== Segment start ==

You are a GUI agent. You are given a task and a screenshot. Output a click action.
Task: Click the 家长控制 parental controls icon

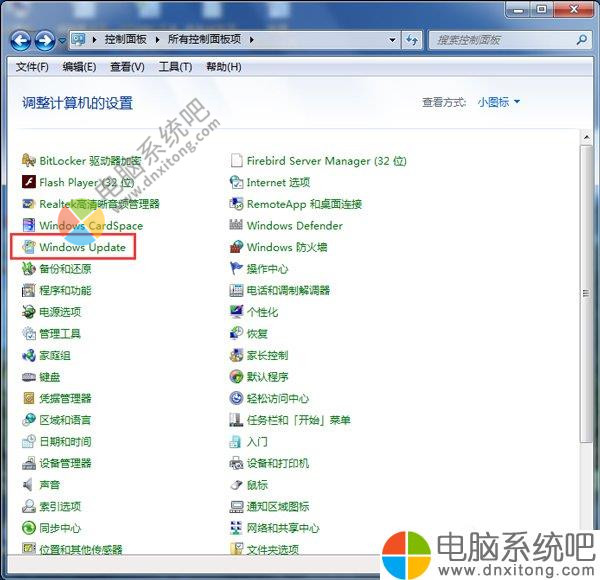(237, 355)
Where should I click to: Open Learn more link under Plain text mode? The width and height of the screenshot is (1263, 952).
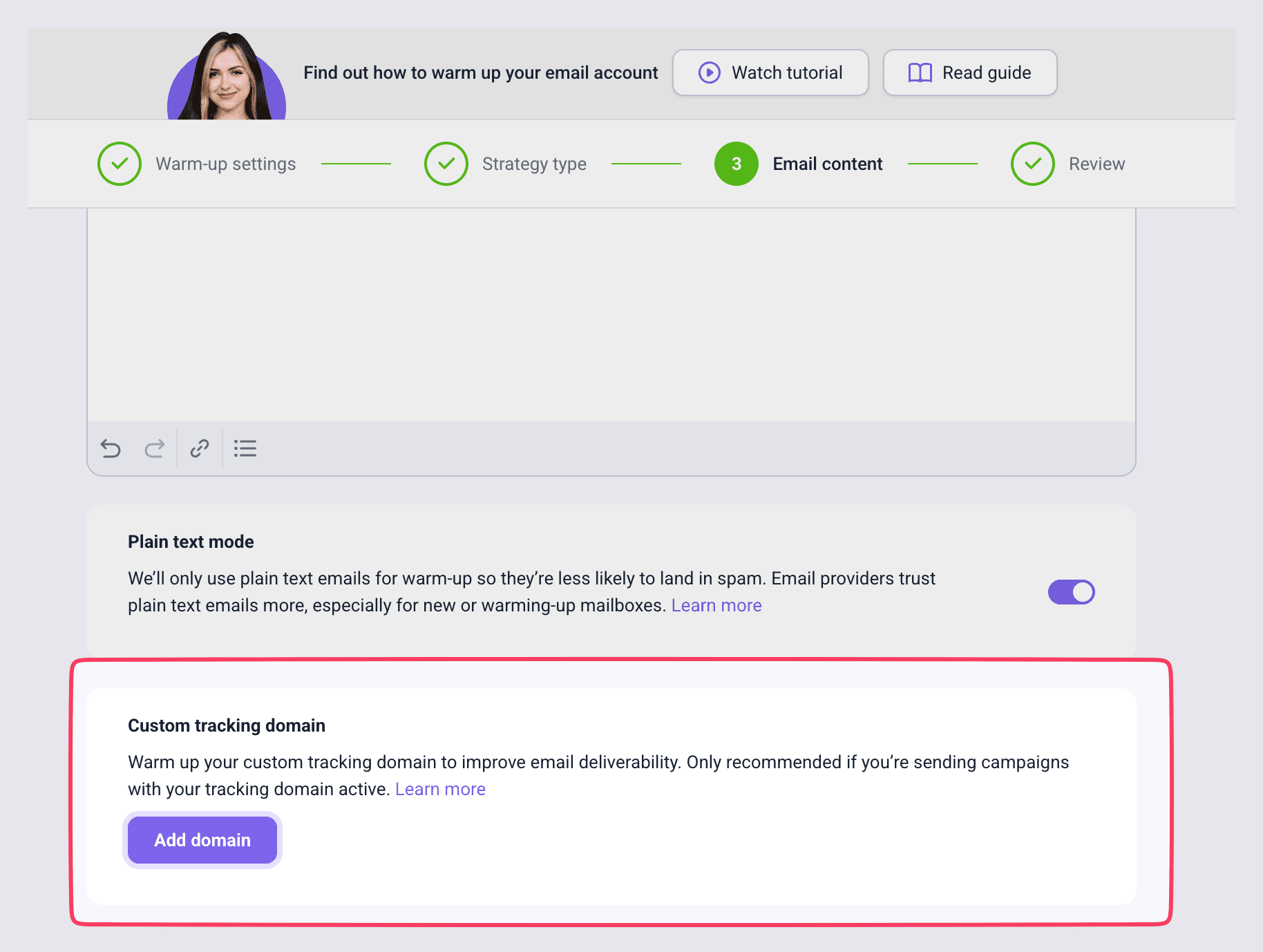(716, 606)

== Segment end ==

**Work instruction**
Could the lines above be copied out exactly, with no image carried over?

**Answer**
You are a GUI agent. You are given a task and a screenshot. Output a click action.
Task: Click the 家长控制 parental controls icon

(237, 355)
Where should I click to: Open Learn more link under Plain text mode? The width and height of the screenshot is (1263, 952).
(716, 606)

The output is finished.